- **Exercise brief**
Please copy word for word the lines from the line with "Where should I click to: Tap" up to and including the line with "tap(302, 23)", and leave the pictures out of your answer.

◇ ◇ ◇

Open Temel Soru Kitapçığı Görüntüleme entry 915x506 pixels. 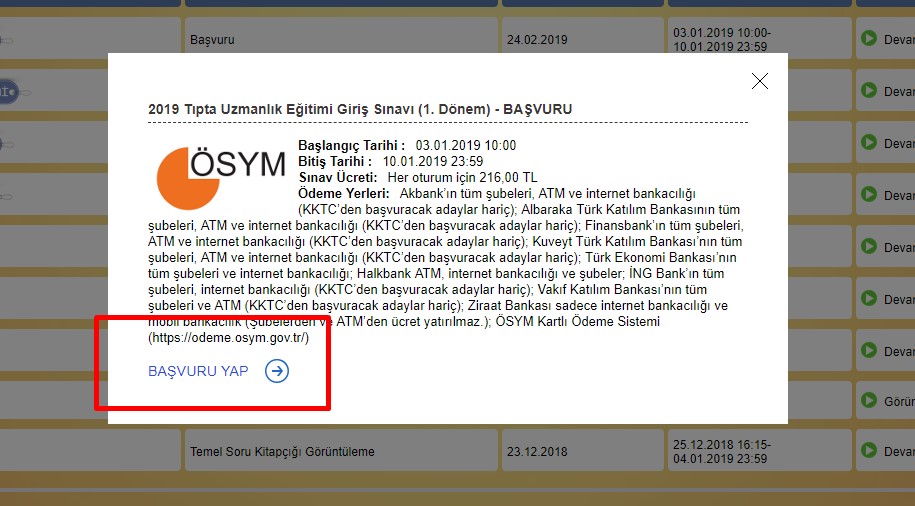pos(282,452)
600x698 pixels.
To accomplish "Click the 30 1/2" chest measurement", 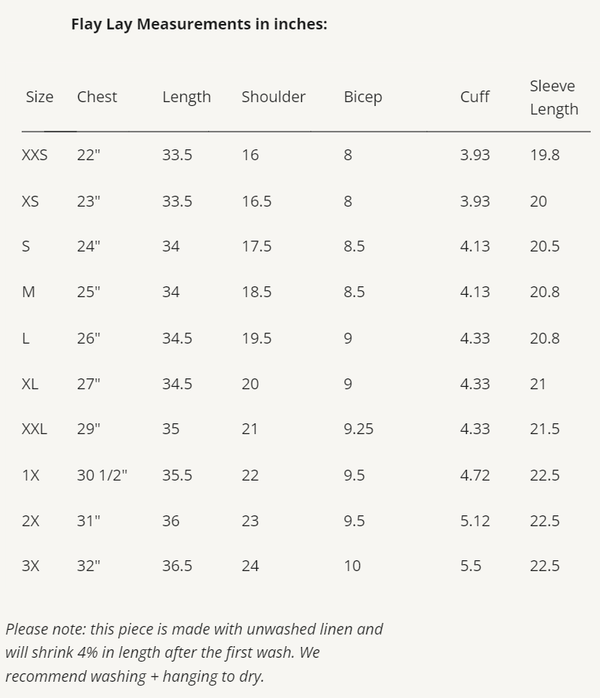I will (103, 475).
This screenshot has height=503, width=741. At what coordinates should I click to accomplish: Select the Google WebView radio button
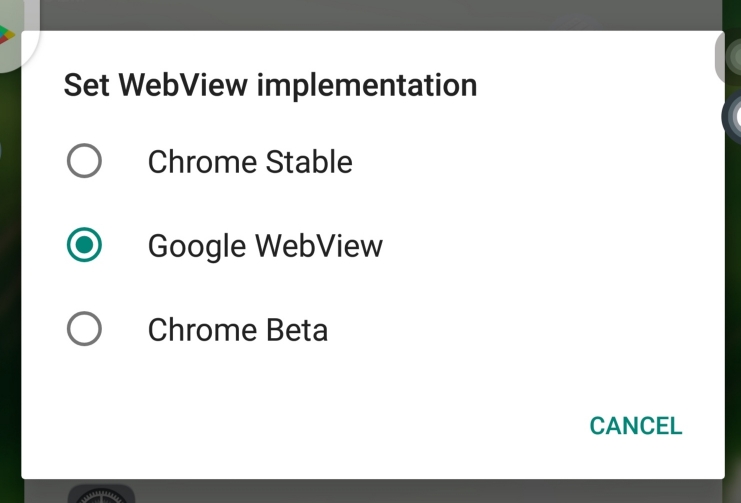(84, 245)
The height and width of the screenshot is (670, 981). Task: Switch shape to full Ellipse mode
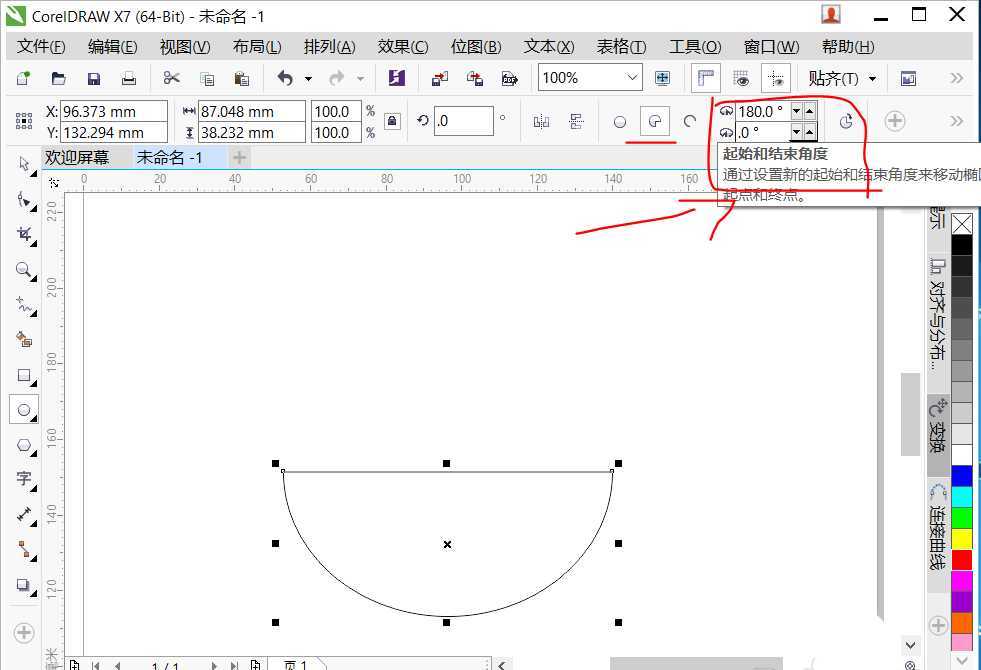(x=620, y=121)
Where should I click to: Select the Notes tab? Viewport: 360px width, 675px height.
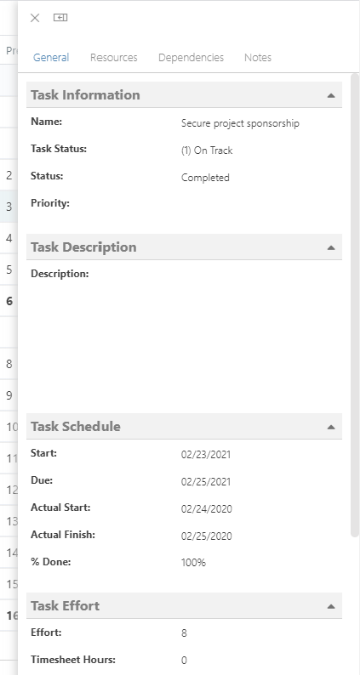(x=258, y=57)
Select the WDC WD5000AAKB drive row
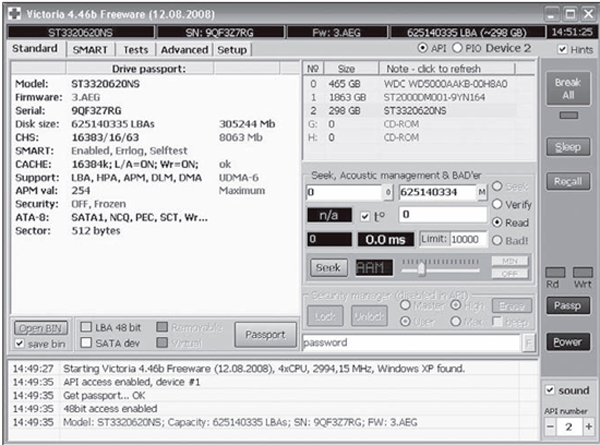Image resolution: width=600 pixels, height=445 pixels. [x=420, y=83]
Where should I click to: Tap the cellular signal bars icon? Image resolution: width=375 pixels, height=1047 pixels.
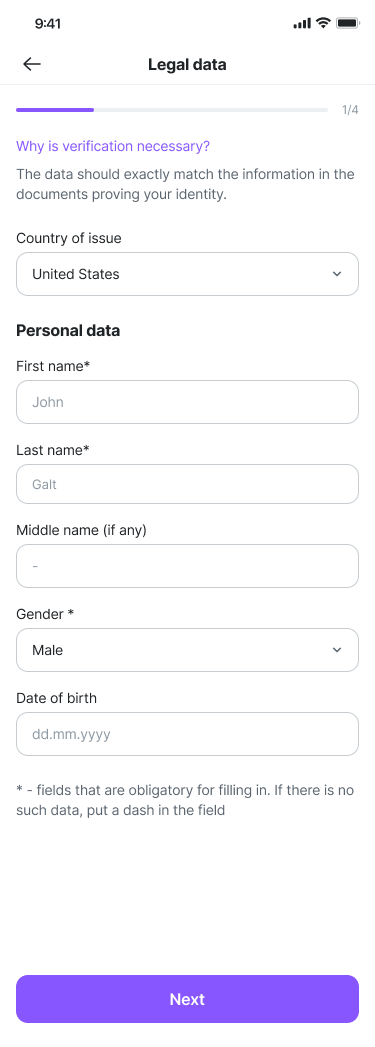tap(302, 23)
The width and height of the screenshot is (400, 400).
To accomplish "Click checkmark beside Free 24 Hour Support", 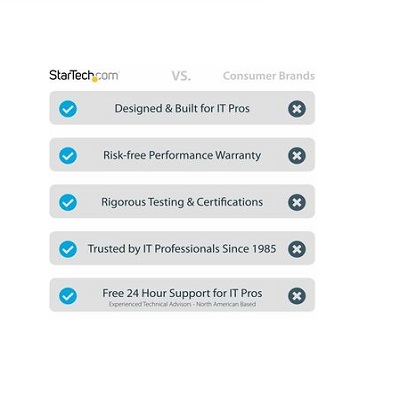I will point(68,296).
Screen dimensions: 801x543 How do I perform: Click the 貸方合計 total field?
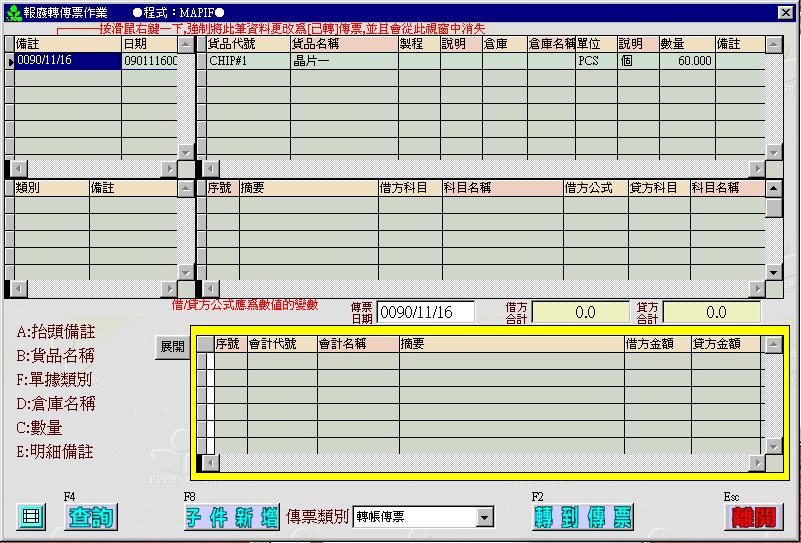(x=711, y=313)
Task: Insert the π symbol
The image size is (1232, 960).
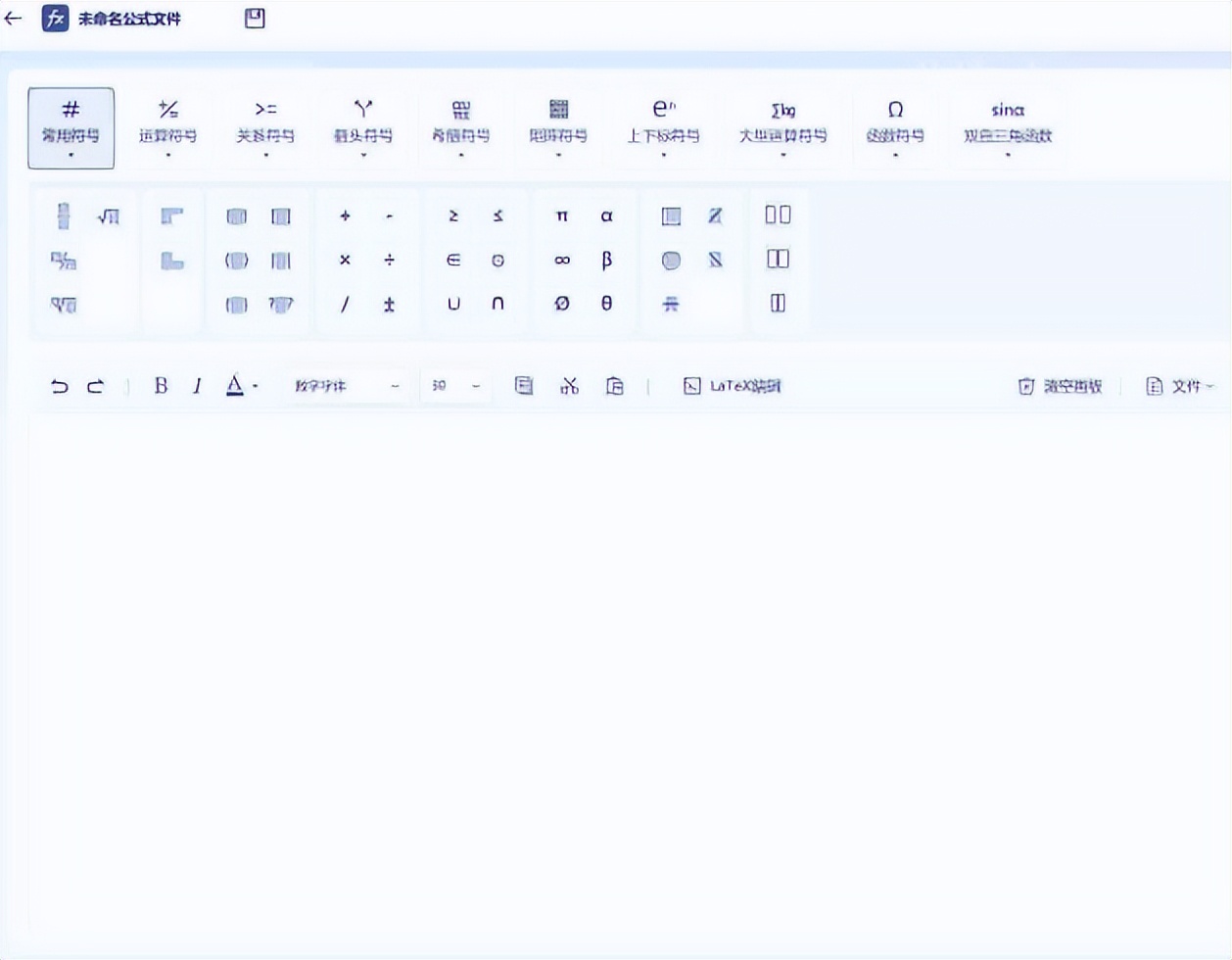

◇ ◇ ◇

- **Full answer**
Where should I click to: Tap the cellular signal bars icon? Image resolution: width=375 pixels, height=1047 pixels.
tap(302, 23)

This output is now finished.